Durante a Primeira Guerra Mundial, o território do Sudoeste Africano alemão foi ocupado pelas tropas da União da África do Sul - o domínio britânico. Já nos campos próximos a Pretória e Pietermaritzburg, havia colonos e soldados alemães, embora as autoridades sul-africanas os tratassem com muita delicadeza, nem mesmo tirando as armas dos prisioneiros de guerra. Em 1920, o Sudoeste da África como território obrigatório foi transferido para o controle da União Sul-Africana. As autoridades sul-africanas revelaram-se não menos cruéis com a população local do que os alemães. Em 1946, a ONU recusou-se a atender à petição do SAC para incluir o Sudoeste da África na união, após o que a SAS se recusou a transferir esse território sob o controle da ONU. Em 1966, uma luta armada pela independência se desenrolou no Sudoeste da África, na qual o papel principal foi desempenhado pela SWAPO, a Organização do Povo do Sudoeste da África, que contava com o apoio da União Soviética e de vários outros estados socialistas. Finalmente, em 21 de março de 1990, a independência da Namíbia da África do Sul foi declarada.
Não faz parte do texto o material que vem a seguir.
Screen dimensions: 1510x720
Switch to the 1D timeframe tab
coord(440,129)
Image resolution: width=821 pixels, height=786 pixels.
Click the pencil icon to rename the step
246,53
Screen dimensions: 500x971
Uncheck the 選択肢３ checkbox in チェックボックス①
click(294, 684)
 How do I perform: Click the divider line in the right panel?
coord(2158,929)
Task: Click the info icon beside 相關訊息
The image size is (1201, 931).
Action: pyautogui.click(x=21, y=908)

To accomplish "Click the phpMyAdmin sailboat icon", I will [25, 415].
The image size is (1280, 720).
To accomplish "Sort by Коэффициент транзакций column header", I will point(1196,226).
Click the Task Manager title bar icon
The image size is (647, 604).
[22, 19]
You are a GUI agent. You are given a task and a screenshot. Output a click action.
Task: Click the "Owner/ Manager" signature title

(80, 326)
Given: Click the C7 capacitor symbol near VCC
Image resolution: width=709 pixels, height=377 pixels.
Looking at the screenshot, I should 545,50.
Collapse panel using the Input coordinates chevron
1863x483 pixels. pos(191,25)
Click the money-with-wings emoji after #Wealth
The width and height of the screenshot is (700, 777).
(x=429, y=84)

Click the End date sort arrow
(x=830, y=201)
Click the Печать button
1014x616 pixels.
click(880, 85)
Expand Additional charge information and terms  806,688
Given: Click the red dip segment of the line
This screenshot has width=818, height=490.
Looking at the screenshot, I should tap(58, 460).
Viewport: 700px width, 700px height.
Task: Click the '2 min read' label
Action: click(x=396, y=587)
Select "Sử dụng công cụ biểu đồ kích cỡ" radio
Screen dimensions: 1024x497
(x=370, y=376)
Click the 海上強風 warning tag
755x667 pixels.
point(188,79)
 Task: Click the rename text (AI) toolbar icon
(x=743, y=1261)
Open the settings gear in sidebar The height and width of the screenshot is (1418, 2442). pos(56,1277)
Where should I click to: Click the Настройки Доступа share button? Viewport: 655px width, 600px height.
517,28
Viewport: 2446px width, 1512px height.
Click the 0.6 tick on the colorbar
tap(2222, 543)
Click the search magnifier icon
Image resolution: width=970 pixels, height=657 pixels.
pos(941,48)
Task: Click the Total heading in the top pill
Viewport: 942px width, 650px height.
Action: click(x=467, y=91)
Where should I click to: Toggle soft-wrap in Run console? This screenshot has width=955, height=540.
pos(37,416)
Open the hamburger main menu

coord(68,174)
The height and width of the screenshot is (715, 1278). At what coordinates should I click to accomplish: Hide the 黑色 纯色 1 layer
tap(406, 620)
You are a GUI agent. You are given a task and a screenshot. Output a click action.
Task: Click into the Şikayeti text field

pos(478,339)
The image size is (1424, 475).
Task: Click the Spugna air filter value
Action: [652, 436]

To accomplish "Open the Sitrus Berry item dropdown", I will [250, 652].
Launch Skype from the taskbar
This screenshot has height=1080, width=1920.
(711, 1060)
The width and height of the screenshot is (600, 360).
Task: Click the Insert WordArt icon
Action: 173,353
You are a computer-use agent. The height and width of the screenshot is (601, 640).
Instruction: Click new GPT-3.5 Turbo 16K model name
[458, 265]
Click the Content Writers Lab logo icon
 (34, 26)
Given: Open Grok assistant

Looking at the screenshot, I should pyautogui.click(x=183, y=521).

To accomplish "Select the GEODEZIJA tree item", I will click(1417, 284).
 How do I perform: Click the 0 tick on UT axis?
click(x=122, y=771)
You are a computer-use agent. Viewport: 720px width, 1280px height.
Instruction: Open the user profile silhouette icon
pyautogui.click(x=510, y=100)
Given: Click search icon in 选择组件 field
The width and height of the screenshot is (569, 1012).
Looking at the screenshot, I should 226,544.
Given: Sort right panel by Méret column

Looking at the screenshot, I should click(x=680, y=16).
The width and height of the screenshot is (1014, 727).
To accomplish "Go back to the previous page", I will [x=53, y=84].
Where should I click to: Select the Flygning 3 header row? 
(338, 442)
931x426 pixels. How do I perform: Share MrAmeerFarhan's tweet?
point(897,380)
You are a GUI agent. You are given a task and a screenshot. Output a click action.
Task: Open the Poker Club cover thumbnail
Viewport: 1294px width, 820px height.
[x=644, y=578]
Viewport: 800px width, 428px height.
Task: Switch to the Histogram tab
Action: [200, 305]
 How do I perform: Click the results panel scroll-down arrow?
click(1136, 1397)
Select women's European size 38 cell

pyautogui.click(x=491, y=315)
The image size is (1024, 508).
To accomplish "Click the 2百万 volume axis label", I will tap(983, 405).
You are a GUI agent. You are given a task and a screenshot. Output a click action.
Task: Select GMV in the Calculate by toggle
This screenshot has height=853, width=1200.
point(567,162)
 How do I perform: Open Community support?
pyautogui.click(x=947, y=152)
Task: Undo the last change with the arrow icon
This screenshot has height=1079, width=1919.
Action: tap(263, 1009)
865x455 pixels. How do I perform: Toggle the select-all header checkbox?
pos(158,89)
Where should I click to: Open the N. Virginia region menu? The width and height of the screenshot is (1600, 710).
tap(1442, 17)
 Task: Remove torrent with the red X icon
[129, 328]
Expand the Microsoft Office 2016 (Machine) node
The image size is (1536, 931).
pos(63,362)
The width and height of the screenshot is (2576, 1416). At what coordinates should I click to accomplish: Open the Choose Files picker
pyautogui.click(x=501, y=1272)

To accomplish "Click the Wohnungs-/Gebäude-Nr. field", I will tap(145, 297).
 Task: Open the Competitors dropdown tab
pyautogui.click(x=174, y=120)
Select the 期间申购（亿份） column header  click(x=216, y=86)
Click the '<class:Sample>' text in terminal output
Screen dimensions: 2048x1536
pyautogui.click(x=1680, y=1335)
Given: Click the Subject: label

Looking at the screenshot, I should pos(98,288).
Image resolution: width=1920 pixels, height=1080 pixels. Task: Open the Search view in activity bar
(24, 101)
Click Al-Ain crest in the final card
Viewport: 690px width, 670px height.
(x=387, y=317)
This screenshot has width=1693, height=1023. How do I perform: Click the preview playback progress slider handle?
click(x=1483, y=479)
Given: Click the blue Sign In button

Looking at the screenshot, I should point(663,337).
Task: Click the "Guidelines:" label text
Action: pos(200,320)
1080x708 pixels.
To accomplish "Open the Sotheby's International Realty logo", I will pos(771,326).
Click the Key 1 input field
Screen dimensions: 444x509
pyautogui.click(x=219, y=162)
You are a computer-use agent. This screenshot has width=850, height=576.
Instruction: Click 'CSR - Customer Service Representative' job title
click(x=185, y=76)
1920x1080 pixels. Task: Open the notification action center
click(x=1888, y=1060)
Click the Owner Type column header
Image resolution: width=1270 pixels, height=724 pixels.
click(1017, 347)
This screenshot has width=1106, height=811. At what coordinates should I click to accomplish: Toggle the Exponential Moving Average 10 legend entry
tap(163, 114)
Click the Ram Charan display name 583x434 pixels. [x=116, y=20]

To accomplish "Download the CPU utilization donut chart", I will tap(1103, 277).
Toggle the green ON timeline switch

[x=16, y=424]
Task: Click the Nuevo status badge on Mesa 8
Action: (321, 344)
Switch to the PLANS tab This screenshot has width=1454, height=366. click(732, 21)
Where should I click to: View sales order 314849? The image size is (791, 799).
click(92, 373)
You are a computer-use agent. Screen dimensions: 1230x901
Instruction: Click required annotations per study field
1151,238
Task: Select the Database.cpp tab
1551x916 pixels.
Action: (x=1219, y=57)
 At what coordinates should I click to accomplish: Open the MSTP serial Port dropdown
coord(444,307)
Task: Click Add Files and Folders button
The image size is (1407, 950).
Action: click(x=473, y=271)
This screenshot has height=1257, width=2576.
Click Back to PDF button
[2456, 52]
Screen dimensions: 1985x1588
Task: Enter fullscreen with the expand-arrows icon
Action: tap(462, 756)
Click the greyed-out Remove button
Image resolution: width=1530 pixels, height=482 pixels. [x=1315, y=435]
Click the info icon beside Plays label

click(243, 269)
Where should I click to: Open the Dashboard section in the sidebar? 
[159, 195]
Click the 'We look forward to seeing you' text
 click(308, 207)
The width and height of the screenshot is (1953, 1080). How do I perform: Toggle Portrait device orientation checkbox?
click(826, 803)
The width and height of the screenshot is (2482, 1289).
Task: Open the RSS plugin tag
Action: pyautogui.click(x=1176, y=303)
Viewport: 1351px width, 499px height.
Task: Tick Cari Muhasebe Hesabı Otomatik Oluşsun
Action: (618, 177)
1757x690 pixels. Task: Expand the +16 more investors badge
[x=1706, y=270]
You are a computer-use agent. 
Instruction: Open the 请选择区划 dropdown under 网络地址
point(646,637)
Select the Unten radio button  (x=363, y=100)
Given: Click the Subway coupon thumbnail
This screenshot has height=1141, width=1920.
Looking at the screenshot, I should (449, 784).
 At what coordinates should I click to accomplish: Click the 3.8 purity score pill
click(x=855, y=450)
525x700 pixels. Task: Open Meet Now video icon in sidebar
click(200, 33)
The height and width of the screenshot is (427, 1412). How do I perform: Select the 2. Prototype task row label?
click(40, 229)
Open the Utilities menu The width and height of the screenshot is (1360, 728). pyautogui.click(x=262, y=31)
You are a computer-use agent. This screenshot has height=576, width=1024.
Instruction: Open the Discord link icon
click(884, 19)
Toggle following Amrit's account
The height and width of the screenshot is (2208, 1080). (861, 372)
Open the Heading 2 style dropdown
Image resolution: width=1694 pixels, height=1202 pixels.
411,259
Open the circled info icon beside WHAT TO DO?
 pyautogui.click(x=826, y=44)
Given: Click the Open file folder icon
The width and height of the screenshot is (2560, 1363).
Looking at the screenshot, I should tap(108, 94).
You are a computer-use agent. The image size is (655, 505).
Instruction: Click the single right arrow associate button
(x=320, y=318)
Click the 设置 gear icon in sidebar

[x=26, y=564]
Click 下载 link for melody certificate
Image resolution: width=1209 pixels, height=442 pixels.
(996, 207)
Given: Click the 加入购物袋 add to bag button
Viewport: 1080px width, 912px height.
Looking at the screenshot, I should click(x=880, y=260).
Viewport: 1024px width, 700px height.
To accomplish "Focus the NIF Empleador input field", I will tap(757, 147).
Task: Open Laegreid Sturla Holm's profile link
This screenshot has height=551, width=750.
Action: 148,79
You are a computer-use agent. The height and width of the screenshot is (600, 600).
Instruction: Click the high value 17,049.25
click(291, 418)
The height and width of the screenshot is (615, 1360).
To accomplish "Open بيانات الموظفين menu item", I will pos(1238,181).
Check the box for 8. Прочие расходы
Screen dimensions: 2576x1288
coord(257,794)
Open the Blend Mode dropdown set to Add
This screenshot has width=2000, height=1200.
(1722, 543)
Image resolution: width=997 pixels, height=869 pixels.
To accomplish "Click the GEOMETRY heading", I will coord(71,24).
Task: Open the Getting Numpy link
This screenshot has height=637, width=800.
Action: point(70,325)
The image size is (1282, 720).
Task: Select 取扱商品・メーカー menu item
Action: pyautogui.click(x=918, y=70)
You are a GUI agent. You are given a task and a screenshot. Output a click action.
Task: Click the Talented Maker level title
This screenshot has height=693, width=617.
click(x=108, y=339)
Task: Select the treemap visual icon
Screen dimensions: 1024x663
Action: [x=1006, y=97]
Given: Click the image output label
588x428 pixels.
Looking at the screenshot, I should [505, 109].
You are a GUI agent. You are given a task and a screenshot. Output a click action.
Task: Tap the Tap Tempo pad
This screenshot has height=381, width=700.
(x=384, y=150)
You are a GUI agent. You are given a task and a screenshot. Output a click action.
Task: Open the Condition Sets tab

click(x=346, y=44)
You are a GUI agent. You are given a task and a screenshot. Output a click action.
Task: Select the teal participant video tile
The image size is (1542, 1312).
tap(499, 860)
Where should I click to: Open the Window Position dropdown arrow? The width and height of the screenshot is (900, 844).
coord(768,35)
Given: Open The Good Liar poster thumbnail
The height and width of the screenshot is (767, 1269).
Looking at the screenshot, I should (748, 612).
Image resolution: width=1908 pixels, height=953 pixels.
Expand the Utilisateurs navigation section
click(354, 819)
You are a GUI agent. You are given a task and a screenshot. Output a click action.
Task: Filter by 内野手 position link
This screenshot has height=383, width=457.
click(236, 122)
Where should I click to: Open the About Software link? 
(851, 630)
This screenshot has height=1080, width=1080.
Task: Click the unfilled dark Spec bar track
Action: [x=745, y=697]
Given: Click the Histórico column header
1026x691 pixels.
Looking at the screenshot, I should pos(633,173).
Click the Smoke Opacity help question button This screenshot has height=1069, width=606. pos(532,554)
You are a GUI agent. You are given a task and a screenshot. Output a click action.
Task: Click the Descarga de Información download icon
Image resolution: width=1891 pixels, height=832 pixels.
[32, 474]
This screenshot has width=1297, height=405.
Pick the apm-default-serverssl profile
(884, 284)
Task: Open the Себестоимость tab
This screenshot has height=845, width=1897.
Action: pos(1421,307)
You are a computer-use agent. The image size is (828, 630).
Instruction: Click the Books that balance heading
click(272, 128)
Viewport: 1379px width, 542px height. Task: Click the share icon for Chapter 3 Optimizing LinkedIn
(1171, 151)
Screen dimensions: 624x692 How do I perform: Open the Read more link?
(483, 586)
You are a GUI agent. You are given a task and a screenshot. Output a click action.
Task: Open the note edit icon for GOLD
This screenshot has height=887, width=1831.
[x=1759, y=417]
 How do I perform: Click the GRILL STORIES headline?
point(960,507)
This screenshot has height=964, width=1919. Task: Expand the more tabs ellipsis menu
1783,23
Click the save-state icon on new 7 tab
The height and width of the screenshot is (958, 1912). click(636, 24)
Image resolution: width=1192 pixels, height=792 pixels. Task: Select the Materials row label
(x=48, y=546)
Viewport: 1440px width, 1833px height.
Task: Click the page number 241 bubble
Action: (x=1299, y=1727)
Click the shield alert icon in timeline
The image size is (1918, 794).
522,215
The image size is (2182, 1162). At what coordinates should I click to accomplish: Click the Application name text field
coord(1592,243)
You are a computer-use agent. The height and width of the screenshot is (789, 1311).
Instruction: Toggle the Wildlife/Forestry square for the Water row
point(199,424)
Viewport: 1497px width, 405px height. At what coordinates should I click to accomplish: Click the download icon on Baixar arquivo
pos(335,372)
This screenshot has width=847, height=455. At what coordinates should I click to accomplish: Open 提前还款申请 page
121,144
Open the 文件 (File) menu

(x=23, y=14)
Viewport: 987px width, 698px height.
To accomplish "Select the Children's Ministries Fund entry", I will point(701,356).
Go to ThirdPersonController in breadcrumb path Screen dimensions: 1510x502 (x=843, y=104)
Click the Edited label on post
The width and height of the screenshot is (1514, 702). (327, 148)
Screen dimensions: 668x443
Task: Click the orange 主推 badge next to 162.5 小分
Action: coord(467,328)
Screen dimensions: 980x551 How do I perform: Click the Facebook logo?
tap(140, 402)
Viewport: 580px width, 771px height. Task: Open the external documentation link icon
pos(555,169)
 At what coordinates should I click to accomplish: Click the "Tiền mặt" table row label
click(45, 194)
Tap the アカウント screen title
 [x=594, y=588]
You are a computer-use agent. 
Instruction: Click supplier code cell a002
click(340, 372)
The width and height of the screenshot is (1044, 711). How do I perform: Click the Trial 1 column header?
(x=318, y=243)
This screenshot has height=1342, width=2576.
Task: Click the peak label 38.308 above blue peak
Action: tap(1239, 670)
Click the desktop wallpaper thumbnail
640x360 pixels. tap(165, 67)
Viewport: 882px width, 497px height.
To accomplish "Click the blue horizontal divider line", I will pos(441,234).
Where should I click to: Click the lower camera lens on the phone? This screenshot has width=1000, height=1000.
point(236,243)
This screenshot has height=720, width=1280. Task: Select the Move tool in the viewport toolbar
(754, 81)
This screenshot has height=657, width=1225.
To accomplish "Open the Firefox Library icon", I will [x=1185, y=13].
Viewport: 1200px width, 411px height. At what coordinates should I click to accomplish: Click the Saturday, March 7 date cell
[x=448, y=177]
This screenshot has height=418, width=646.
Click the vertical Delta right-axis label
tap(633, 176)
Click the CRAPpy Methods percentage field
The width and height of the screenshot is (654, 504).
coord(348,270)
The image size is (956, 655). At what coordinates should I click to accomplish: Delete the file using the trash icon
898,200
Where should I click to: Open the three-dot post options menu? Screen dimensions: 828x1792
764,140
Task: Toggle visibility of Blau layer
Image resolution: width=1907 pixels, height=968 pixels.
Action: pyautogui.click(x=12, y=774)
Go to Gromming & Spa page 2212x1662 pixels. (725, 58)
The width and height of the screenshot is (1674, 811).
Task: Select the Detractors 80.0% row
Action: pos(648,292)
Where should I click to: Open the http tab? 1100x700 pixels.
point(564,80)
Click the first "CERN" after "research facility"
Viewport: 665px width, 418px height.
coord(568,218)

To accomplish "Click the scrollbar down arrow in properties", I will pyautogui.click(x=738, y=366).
Foi depois da independência que a questão do reconhecimento das ações da Alemanha no Sudoeste da África em 1904-1908 começou a ser ativamente trabalhada. genocídio dos povos Herero e Nama. Já em 1985, foi publicado um relatório da ONU, no qual destacava que em decorrência da ação das tropas alemãs, o povo herero perdeu três quartos de seu contingente, tendo caído de 80 mil para 15 mil pessoas. Após a declaração de independência da Namíbia, o líder da tribo Herero Riruako Kuaima (1935-2014) recorreu para o Tribunal Internacional de Justiça de Haia. O líder acusou a Alemanha do genocídio hereró e exigiu o pagamento de uma indenização ao povo herero, seguindo o exemplo do pagamento aos judeus. Embora Riruako Quaima tenha morrido em 2014, suas ações não foram em vão - em última análise, dois anos após a morte do líder herero, conhecido por sua postura intransigente sobre a questão do genocídio, a Alemanha concordou em reconhecer a política colonial no Sudoeste da África como Genocídio herero, mas até agora sem compensação.